Why not keep in line with modular design and use existing encryption libraries and then follow a similar design to Tesnsorflow such that a functional/dataflow design is done?
Think about future scalability (over the size of data or platform). Is python the best, or how about scala or similar?
I will definitely try to make my implementation modular and support code extensibility as much as possible. But at this point I can't directly tell which encryption libraries I will use as I still don't have a sufficient practical exposure to the existing encryption libraries other than in the Node platform (web based).
With regard to choosing Python as the language of choice for implementation,
- I chose Python mainly because it will allow me to focus on the implementation details (algorithm etc.) from a higher and more abstract level. I think it will be important as this project contains a research component and optimizing the codebase for the long-term use and extensibility is not the first priority. (but it is a priority nonetheless).

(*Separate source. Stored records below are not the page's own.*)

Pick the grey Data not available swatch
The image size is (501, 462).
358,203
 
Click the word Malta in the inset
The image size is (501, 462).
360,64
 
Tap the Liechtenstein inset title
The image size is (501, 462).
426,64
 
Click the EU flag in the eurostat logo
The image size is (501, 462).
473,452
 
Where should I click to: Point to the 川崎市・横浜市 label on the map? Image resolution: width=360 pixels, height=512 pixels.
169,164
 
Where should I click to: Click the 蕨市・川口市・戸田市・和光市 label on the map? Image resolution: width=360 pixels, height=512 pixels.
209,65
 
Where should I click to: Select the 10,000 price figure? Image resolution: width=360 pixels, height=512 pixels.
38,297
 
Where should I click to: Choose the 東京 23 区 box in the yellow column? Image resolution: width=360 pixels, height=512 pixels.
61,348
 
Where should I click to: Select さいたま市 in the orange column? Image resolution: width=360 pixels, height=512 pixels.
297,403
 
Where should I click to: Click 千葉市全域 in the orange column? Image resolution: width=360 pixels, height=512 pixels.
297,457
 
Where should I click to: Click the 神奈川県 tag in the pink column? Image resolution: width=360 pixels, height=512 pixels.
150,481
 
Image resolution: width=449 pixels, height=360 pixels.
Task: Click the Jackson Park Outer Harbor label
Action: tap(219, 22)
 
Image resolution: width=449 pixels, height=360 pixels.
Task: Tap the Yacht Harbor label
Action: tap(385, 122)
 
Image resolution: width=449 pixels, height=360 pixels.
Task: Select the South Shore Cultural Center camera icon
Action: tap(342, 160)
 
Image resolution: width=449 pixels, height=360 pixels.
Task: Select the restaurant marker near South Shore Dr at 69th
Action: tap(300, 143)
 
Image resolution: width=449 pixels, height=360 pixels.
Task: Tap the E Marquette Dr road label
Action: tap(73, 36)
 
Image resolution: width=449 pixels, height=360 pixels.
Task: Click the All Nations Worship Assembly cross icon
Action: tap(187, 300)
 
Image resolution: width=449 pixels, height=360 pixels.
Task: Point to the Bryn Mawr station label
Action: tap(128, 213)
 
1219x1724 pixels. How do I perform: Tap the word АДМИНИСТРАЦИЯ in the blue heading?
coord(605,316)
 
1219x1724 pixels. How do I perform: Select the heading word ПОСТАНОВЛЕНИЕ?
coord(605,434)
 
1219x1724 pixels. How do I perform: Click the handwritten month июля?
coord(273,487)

- Python bindings for the Tensorflow is currently the most popular choice for most of the projects. The reason is probably due to the simplicity of the syntax. The underlying implementation of the Tensorflow is in C++. Therefore using Python binding won't have that much negative impact on the performance.
- In my opinion writing a layer from Python would be much easier as there is an API already existing rather than for a language like Scala.
- Scala is more engineering oriented.
- I am more inclined towards Python or C++ when using Tensorflow because of its community size and support for these two languages.